# TASK TO COMPLETE:
Quote the entries below from the line with "湖北挖掘机 (519, 2217)" through the line with "个人320进口挖机转让 (824, 2309)", both ends included, and only those lines.

# Stored entries:

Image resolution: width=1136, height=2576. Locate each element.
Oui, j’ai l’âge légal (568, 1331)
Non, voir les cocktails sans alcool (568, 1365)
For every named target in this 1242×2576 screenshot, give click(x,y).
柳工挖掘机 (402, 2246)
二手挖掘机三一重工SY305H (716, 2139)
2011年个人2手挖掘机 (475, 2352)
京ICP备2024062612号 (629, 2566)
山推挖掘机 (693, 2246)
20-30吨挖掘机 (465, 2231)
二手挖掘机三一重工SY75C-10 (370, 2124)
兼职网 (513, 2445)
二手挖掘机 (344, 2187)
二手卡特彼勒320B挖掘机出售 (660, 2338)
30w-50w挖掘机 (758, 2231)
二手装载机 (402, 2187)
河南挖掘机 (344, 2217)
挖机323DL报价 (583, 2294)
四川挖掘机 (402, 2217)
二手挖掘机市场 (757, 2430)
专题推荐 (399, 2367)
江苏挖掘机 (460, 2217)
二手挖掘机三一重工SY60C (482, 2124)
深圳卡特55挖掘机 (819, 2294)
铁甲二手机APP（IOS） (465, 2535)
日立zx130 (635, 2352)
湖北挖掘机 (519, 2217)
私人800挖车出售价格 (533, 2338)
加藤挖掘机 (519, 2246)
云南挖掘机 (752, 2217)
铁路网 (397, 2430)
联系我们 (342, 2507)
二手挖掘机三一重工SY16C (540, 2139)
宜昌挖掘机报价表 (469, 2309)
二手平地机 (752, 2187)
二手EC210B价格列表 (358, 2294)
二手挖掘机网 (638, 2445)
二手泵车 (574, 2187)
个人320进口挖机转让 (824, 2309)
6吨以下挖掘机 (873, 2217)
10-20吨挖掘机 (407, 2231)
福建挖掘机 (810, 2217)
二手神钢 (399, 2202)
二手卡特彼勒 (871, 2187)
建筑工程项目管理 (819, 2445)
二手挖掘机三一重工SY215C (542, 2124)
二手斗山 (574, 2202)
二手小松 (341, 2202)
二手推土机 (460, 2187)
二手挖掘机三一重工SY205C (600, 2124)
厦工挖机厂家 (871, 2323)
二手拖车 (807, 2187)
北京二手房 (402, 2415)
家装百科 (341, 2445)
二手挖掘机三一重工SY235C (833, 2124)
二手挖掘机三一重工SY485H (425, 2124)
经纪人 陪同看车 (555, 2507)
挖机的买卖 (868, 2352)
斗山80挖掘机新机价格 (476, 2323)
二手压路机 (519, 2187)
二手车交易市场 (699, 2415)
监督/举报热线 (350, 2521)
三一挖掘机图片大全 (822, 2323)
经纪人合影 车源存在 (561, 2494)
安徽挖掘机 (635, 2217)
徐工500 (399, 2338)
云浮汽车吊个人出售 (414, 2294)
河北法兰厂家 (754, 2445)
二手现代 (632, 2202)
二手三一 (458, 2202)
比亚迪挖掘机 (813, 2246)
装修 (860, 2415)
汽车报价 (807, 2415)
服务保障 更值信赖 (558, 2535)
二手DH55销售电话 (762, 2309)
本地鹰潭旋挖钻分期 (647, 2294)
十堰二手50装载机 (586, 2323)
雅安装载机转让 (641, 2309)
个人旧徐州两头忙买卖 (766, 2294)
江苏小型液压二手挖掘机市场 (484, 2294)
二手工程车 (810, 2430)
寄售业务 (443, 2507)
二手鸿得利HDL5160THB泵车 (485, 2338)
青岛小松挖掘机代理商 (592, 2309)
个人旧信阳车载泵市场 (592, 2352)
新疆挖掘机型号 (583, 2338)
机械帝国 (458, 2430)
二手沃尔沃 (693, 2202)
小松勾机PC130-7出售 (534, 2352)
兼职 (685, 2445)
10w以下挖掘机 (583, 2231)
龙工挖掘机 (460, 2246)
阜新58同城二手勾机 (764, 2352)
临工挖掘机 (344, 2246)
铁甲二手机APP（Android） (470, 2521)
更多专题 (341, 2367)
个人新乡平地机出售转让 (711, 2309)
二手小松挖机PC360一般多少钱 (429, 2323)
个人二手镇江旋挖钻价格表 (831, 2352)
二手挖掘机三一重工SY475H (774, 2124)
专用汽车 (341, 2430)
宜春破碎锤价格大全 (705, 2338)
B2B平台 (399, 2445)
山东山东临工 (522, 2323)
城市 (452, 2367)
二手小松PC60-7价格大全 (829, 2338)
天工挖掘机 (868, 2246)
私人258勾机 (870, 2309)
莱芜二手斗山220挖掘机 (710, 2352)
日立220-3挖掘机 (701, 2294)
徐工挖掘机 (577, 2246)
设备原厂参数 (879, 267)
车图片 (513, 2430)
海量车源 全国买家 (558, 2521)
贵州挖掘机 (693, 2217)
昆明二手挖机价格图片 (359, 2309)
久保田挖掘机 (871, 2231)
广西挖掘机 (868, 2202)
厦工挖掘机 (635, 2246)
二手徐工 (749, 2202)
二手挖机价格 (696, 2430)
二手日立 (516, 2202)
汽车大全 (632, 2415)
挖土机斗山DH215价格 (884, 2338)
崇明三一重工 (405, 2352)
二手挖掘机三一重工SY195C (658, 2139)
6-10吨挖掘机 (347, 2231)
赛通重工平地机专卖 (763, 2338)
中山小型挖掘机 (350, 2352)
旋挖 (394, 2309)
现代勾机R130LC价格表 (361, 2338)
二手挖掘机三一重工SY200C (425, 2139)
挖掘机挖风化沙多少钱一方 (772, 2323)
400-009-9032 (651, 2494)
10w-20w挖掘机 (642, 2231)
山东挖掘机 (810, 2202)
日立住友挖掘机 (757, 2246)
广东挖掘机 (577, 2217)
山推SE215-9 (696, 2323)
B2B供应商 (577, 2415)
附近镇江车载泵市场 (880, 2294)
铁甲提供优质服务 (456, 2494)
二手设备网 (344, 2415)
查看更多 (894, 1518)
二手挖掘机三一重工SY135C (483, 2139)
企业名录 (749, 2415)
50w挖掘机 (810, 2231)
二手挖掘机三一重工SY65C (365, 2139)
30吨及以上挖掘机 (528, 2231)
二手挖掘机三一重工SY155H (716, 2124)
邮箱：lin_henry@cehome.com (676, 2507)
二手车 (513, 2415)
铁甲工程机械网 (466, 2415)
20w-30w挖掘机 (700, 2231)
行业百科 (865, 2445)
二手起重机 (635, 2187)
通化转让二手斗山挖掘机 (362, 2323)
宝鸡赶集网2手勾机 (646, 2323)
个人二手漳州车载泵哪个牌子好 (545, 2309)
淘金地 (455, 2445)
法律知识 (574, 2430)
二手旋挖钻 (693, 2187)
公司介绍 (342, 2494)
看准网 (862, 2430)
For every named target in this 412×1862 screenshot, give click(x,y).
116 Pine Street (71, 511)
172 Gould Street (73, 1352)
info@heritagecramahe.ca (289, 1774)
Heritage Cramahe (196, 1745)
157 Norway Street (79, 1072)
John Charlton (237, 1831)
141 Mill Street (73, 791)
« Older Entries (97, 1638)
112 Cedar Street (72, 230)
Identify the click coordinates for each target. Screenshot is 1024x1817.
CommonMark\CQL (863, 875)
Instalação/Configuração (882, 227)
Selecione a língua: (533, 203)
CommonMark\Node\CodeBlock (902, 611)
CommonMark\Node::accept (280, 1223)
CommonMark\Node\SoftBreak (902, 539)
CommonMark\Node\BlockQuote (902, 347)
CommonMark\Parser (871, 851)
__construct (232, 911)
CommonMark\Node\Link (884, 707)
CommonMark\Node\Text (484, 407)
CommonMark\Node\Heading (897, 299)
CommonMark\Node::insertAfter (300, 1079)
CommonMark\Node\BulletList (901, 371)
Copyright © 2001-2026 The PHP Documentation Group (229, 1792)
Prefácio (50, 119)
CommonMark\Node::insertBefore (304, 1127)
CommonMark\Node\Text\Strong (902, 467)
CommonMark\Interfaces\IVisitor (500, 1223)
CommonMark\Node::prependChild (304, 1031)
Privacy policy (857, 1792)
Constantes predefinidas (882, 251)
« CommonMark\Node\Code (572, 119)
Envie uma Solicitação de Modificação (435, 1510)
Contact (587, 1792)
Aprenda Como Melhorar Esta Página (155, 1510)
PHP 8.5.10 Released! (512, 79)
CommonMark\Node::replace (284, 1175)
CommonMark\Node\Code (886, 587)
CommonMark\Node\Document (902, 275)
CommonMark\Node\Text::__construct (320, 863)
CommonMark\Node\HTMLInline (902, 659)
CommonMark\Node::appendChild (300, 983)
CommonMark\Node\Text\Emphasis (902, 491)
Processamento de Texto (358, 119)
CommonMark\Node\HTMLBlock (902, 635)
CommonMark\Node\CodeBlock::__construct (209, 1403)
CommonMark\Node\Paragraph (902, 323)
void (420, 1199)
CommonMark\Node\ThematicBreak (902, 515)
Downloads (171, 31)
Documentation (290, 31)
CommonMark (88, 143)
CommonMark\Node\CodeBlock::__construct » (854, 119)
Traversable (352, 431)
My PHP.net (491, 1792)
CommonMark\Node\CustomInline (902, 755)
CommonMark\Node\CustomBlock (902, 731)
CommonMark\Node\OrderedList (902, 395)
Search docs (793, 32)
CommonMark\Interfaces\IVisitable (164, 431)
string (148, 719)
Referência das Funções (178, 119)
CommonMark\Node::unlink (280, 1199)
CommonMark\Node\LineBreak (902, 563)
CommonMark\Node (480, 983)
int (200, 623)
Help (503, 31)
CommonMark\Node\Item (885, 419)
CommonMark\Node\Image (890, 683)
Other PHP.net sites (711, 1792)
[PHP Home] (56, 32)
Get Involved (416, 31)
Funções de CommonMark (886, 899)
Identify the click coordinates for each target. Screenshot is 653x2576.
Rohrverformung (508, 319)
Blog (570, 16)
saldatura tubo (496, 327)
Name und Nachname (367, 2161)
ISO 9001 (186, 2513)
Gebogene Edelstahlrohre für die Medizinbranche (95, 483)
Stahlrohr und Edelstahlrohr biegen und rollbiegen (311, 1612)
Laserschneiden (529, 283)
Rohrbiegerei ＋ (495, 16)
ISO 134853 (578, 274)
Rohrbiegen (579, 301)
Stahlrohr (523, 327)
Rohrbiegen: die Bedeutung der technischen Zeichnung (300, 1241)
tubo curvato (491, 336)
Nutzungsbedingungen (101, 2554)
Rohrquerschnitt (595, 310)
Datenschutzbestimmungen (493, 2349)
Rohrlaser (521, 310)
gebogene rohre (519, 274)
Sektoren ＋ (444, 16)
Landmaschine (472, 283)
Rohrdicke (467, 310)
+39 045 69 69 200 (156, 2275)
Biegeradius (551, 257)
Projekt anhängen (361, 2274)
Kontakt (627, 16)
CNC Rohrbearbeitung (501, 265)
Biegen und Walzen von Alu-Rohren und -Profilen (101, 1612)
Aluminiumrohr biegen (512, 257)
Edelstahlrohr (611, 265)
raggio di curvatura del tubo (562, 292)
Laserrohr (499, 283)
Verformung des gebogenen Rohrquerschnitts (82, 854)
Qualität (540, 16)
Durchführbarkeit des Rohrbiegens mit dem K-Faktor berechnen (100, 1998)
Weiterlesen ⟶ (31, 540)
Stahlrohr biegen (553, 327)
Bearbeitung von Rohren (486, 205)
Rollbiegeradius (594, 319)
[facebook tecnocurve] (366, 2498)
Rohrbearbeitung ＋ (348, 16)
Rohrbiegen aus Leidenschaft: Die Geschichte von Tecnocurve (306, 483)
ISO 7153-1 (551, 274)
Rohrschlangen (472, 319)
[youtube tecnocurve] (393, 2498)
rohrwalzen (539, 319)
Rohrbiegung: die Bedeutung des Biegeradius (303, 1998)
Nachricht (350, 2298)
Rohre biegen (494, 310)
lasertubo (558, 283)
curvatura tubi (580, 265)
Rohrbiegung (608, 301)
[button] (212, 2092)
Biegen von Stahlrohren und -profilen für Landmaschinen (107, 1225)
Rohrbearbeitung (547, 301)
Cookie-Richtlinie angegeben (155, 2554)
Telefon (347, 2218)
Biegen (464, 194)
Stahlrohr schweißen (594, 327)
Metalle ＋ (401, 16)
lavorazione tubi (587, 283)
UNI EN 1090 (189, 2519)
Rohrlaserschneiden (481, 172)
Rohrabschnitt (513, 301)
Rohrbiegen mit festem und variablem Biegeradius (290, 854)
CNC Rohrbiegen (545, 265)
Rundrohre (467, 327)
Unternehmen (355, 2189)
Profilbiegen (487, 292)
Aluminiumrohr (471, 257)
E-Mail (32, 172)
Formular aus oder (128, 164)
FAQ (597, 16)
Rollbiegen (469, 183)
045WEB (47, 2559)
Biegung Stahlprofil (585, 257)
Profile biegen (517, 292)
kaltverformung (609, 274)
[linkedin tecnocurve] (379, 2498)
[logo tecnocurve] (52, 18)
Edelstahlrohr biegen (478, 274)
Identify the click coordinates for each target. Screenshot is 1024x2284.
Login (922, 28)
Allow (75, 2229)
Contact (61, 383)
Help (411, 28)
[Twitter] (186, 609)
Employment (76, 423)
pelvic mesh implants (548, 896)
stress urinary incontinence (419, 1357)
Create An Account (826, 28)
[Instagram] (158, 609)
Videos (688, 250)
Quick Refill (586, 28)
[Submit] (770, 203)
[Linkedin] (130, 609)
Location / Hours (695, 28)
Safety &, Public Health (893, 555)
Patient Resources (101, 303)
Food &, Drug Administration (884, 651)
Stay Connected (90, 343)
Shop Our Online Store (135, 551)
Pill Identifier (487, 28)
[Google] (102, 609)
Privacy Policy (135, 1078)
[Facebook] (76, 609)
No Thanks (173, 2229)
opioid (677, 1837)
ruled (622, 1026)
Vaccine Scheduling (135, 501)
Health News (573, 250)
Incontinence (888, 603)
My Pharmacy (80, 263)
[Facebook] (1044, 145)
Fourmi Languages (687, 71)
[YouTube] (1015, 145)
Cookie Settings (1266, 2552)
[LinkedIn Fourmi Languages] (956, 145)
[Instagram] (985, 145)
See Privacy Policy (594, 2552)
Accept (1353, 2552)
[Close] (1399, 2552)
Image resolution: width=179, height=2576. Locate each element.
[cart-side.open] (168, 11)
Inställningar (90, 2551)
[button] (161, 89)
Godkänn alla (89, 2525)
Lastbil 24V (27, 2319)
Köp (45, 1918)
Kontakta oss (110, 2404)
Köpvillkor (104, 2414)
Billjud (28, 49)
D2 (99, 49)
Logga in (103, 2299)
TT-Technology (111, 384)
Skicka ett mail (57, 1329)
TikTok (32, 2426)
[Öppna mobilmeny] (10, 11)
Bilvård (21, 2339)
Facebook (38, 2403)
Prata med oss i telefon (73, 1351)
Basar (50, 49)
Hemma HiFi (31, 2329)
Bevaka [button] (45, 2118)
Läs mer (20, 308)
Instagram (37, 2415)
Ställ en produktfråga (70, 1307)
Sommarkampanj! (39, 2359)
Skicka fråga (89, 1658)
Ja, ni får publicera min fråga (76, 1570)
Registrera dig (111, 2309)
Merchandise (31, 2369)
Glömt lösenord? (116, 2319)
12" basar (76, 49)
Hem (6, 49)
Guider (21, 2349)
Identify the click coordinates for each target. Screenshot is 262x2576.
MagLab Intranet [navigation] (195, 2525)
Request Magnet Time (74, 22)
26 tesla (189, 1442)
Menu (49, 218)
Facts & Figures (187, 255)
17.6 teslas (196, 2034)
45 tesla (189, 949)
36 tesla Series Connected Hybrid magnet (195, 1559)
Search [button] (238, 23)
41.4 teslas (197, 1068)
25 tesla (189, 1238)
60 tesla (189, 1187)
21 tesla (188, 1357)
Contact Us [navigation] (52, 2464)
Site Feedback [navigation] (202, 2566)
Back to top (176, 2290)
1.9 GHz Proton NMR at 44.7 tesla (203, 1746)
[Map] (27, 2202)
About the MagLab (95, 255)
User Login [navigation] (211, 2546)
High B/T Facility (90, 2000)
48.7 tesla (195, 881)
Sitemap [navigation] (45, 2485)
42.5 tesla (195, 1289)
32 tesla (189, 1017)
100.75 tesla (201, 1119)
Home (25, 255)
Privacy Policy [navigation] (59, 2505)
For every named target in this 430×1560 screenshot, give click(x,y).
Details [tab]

# ANSWER BOX:
湖北挖掘机 (519, 2217)
私人800挖车出售价格 (533, 2338)
加藤挖掘机 (519, 2246)
云南挖掘机 (752, 2217)
铁路网 (397, 2430)
联系我们 (342, 2507)
二手挖掘机三一重工SY16C (540, 2139)
宜昌挖掘机报价表 (469, 2309)
二手平地机 (752, 2187)
二手EC210B价格列表 (358, 2294)
二手挖掘机网 (638, 2445)
二手泵车 (574, 2187)
个人320进口挖机转让 (824, 2309)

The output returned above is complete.